Member of the Wyoming House of Representatives
- In office 1980–1994
- Preceded by: Thomas I. Getter
- Succeeded by: George McMurtrey
- Constituency: Campbell County (1980-1993) 52nd district (1993-1994)

Personal details
- Born: Earl Richard Wallis September 25, 1931 near Bosler, Wyoming, U.S.
- Died: September 27, 2022 (aged 91) El Paso, Texas, U.S.
- Party: Republican
- Occupation: rancher

= Dick Wallis =

American politician (1931–2022)

Earl Richard Wallis (September 25, 1931 – September 27, 2022) was an American politician in the state of Wyoming. He served in the Wyoming House of Representatives as a member of the Republican Party. Initially, he represented Campbell County, but after Wyoming switched the state legislature from a county-based system to a district based system in 1992, he represented the 52nd district.

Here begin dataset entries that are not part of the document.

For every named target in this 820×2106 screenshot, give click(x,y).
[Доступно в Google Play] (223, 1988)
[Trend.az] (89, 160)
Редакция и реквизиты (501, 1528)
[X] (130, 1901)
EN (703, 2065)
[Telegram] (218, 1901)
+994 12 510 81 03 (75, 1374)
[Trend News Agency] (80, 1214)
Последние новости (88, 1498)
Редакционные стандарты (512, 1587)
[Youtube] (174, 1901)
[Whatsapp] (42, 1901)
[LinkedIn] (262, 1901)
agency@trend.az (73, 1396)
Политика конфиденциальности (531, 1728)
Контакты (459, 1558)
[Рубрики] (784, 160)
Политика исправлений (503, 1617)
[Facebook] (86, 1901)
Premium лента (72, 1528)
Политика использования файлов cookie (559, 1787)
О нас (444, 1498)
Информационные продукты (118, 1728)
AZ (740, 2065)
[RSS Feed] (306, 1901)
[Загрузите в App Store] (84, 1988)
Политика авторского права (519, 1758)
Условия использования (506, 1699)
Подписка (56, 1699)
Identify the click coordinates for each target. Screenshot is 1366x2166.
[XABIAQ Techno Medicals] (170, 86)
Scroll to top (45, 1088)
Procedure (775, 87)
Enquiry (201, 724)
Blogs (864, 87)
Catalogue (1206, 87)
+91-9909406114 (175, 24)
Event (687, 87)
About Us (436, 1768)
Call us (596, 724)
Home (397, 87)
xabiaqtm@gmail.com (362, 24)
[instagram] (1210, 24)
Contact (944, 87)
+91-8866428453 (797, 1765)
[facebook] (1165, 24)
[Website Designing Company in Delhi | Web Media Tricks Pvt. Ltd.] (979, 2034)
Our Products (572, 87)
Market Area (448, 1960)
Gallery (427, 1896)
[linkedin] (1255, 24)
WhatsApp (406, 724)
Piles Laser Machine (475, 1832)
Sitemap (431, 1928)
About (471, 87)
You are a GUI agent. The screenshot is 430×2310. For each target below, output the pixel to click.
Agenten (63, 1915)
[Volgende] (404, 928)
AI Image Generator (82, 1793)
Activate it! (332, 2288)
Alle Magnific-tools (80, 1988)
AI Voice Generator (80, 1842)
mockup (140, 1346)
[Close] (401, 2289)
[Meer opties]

He was initially appointed on January 30, 1980 to replace Thomas I. Getter, who had resigned.

He attended Colorado State University and the University of Wyoming and is a rancher. His daughter Sue Wallis also served in the Wyoming House of Representatives. Dick Wallis died in El Paso, Texas on September 27, 2022, two days after his 91st birthday.